__PASSAGE TO READ__.

——

ESPUSB - Chat about the software components

User avatar
By cnlohr
#52752
_UserExceptionVector and _UserExceptionVector_1 are actually compiled to different sections, so the compiler doesn't know the address of _UserExceptionVector_1 at compile time..


It sounds like you're implying 'j' cannot be retargeted link-time, and that it must be a 'call0' for that reason. I never really considered it, and never noticed because I do everything all-together.

Actually, writing this out makes me think that you might be better off creating your own set of vectors as well - just like the esp-open-rtos approach.


This feels like a very heavy approach, and feels like it might not be as compatible with other systems. Though I agree it is a lot cleaner. Speaking of that...

This also means you don't have to --wrap anything at all, or memcpy random bits of memory.


I did... and it works... Sort of... It can enumerate and works. My latency went from 1.86us to 0.78us! (Latency can be decreased further on my end) A savings of about 74 cycles. I say "sort of" because, unless I attach my handler to the existing interrupt system as well, everything breaks. I am guessing sometimes there is an interrupt already being handled and if levels change while in their handler, everything explodes because the handler is null (Which is OKAY! I can simply throw out the interrupt)

(in a .S, anywhere...)
Code: Select all//This code will be memcpy'd over top of _UserExceptionVector, since I can't figure out how to override it with GCC.
.global replacement_user_vect
.align 4
replacement_user_vect:
//Original code:
   _wsr.excsave1   a0
   _rsr.interrupt a0
   _bbci a0, 4, not_a_gpio_interrupt
   _nop //Will get replaced with a "call0" to my code. (TODO: Can this be a jump?)
not_a_gpio_interrupt:
   _call0 _UserExceptionVector_1
   _ill
   _ill //Zero padding to make it so we can see it clearly in a memory dump.


And, here's my memcopy surgery nastyness, not yet edited or commented... But it creates the 3-byte opcode of what the operations there should be since we can't rely on the compiler to relocate nicely.
Code: Select all   int i;
   uint8_t * ovect = (uint8_t*)0x40100050;
   uint32_t * ovect32 = (uint32_t*)0x40100050;
   uint8_t * replacevect8 = (uint8_t*)(&replacement_user_vect);
   uint8_t * targ8 = (uint8_t*)(&_UserExceptionVector_1);
   uint8_t vect8copy[16]; //We only need 16 bytes.

——

__RAW DATA__.
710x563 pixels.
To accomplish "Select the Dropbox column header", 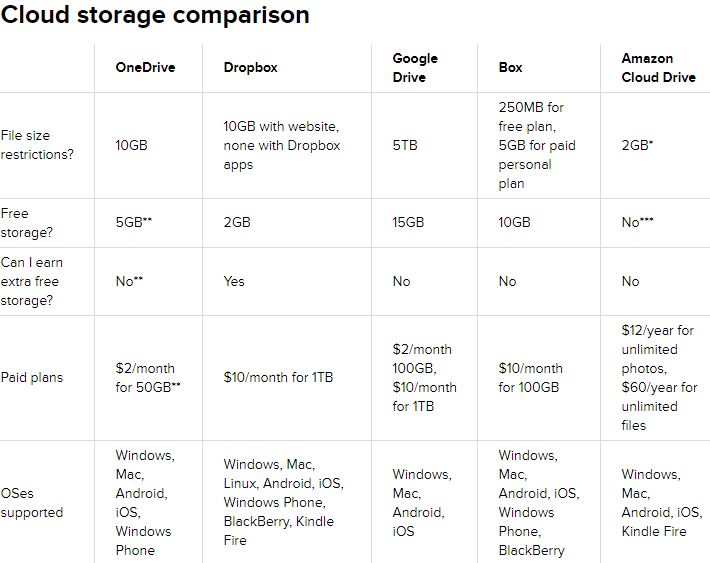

——

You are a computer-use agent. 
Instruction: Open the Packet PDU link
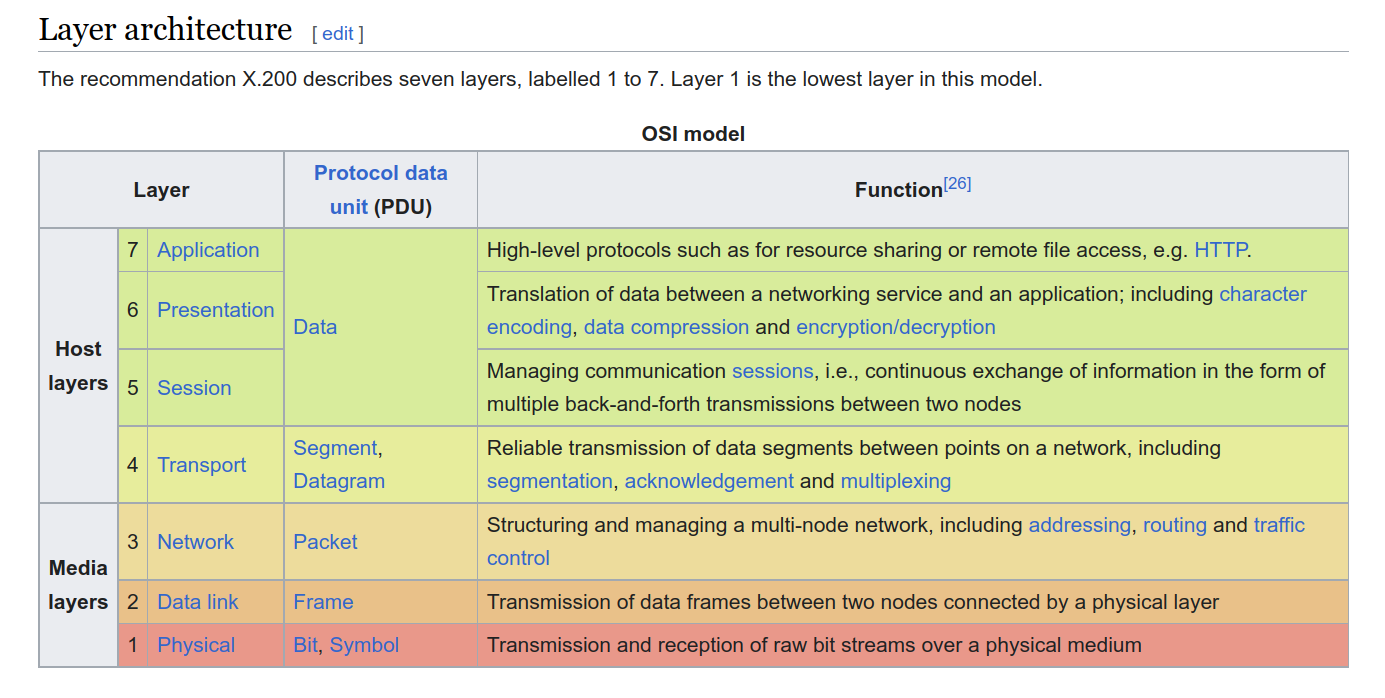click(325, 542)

——

__EXERCISE DESCRIPTION__. Continue the ESPUSB forum thread on replacing _UserExceptionVector, starting right after its last line of code.

__RESPONSE TO THE TASK__.
   ets_memcpy( vect8copy, (&replacement_user_vect), 0x20 );

   //+1 to +4   (When 'call' instruction is at +3)
   //+5 to +8   (When 'call' instruction is at +5)
   //+5 to +8   (When 'call' instruction is at +6)
   //+9 to +12  (When 'call' instruction is at +9)
   //+13 to +16 (When 'call' instruction is at +12)
   int delta_gp = ((uint8_t*)&gpio_intr) - (ovect+11);
   int delta_ue =               targ8 - (ovect+14);

   delta_ue = (delta_ue & ~0x03)<<4;
   delta_gp = (delta_gp & ~0x03)<<4;

   //for call0 to the gpio handler.
   vect8copy[9] = 0x05 | (delta_gp & 0xff); //lsb of jump
   vect8copy[10] = (delta_gp >> 8)&0xff; //...
   vect8copy[11] = (delta_gp >> 16)&0xff; //msb of jump.

   //For call0 to the normal handler
   vect8copy[12] = 0x05 | (delta_ue & 0xff); //lsb of jump
   vect8copy[13] = (delta_ue >> 8)&0xff; //...
   vect8copy[14] = (delta_ue >> 16)&0xff; //msb of jump.


   printf( "%08x %08x %08x\n", ovect, replacevect8, delta_ue);
   for( i = 0; i <0x10; i++ )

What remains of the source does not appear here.